My Favorite Literacy Blogs

I love how social media has allowed me to connect with some amazing individuals over the years, and it has also introduced me to incredible members of the literacy world. I look to these fabulous ladies for inspiration and motivation on all things literacy :).

  1. Read Aloud Revival. If you’ve been following my blog, you know I’m OBSESSED with Sarah Mackenzie (see Reading Aloud Resources for Parents post). She is a homeschooling mom who has such an incredible passion for reading with her six kids. Her blog is geared towards families who read at home with their children. One of my favorite things that Mackenzie does is create book lists. Not only does this make life easier for busy families, it provides guidance in creating a culture of reading at home. Mackenzie also has an ah-mazing podcast.
  2. The Literacy Nest.  The last year and half I’ve been immersing myself in dyslexia and Orton-Gillingham. Through this journey I came across Emily Gibbons from The Literacy Nest, who is my guru in the dyslexia world. Her blog includes fabulous tips, strategies, and ideas to help dyslexic students. I love that the information can be used by teachers AND parents. She even has a Teachers Pay Teachers store where you can purchase resources to use with students (click here for the store). I’ve also had the privilege to learn from Emily through Tutor Success Academy and she is just awesome!
  3. Katie McKnight Literacy. I found Dr. Katie McKnight my first year teaching and have been following her ever since. She focuses on secondary (grades 6-12) reading and writing skills for the 21st century. What makes her stand out to me is her constant support for teachers and parents. She has published books, won multiple awards, and has presented all over the US. She even provides professional development online, in webinars, or in person.

 

Using Zinnia and the Bees in the Classroom

Last week I posted a book review of Zinnia and the Bees by Danielle Davis. I really enjoyed this book, and while I was reading I had a bunch of different ideas go through my head about incorporating it into the classroom or homeschool curriculum. Today, I want to share my ideas. This post is for educators and homeschool families.

Reading the Text

Depending on your curriculum and classroom structure, this book may fit best as a whole class read aloud. I would try and pair it up with other texts that revolve around friendship, family, environment or nature since those are the biggest themes present.
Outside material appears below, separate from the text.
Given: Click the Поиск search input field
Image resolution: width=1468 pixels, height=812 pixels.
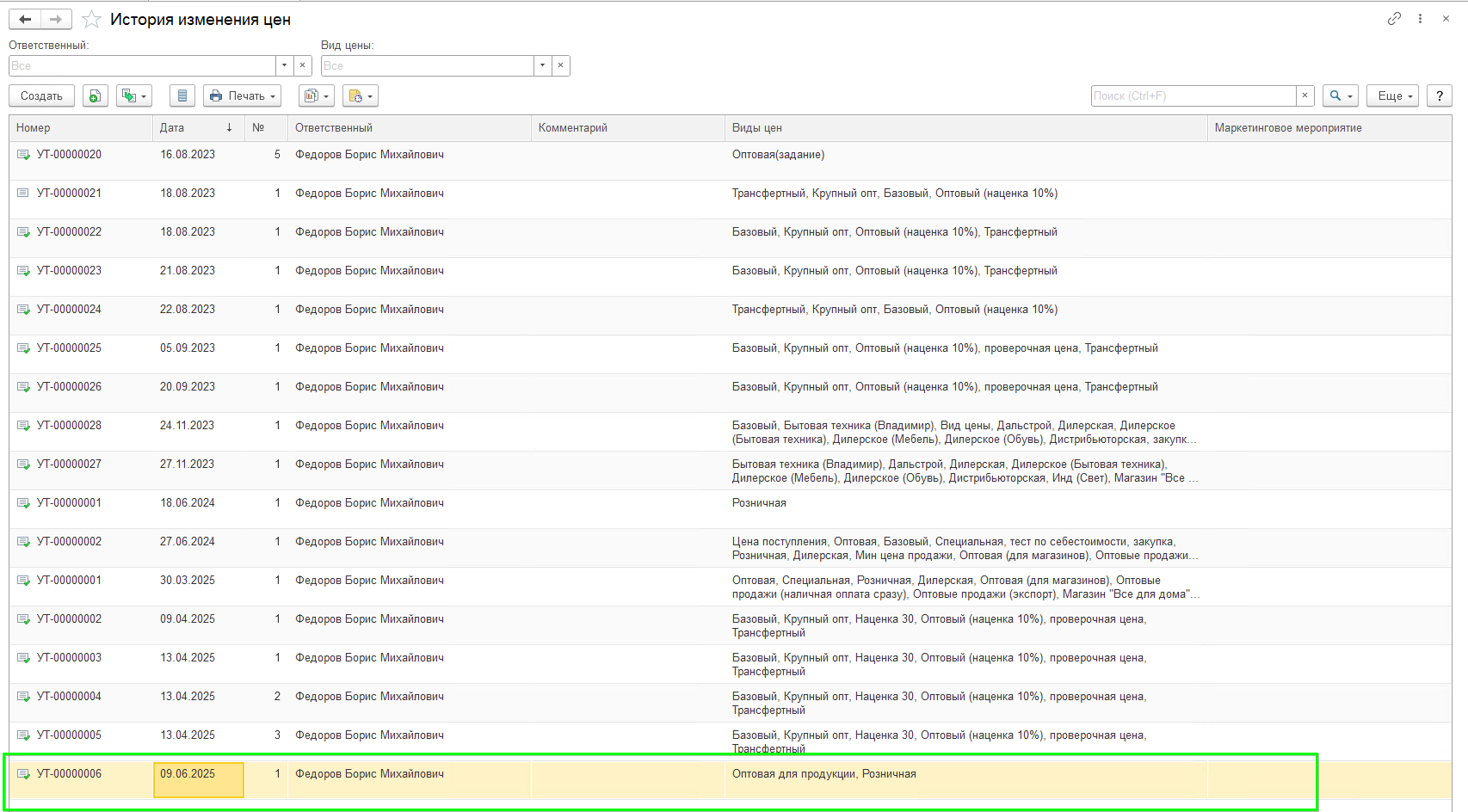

Pairing Fiction with Nonfiction

Since the introduction of the Common Core, there has been a push for pairing fiction texts with nonfiction texts. Zinnia and the Bees provides a great connection for this with the concept of migratory bees.

After doing a little bit of research, I came across a perfect article to introduce and explain the importance of migratory beekeeping. The Mind-Boogling Math of Migratory Beekeeping is a fantastic article from 2013 that dives into detail about bees and the impacts they have on our food. This text is a little challenging because of all the math included, so I would suggest doing a partner or whole-class read with the article. Kids should also highlight the text for information they find interesting or important. After kids read and highlight, I would suggest having them complete reading questions (click here) to solidify their understanding of the material.
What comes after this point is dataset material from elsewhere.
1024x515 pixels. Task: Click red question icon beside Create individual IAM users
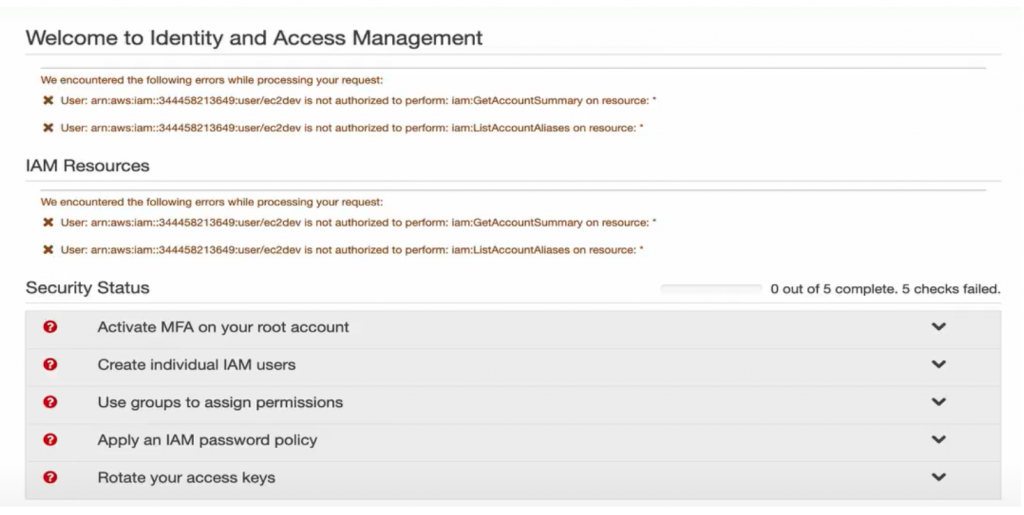50,365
Some other ideas for infusing nonfiction with this text:

-online scavenger hunt about bees

-research project on current situation with migratory bees

-compare and contrast migratory bees in other countries

Discussing the Book

One of my favorite aspects about this book is the diversity of themes that it covers. You can do whole class or small group discussions about the following themes:

-Bullying

-Friendship

-Family

-Environment

-Death

-Trust

-Change

If you use this for a read aloud, try asking a theme related question each day (trust me there is lots of material) to help generate discussions.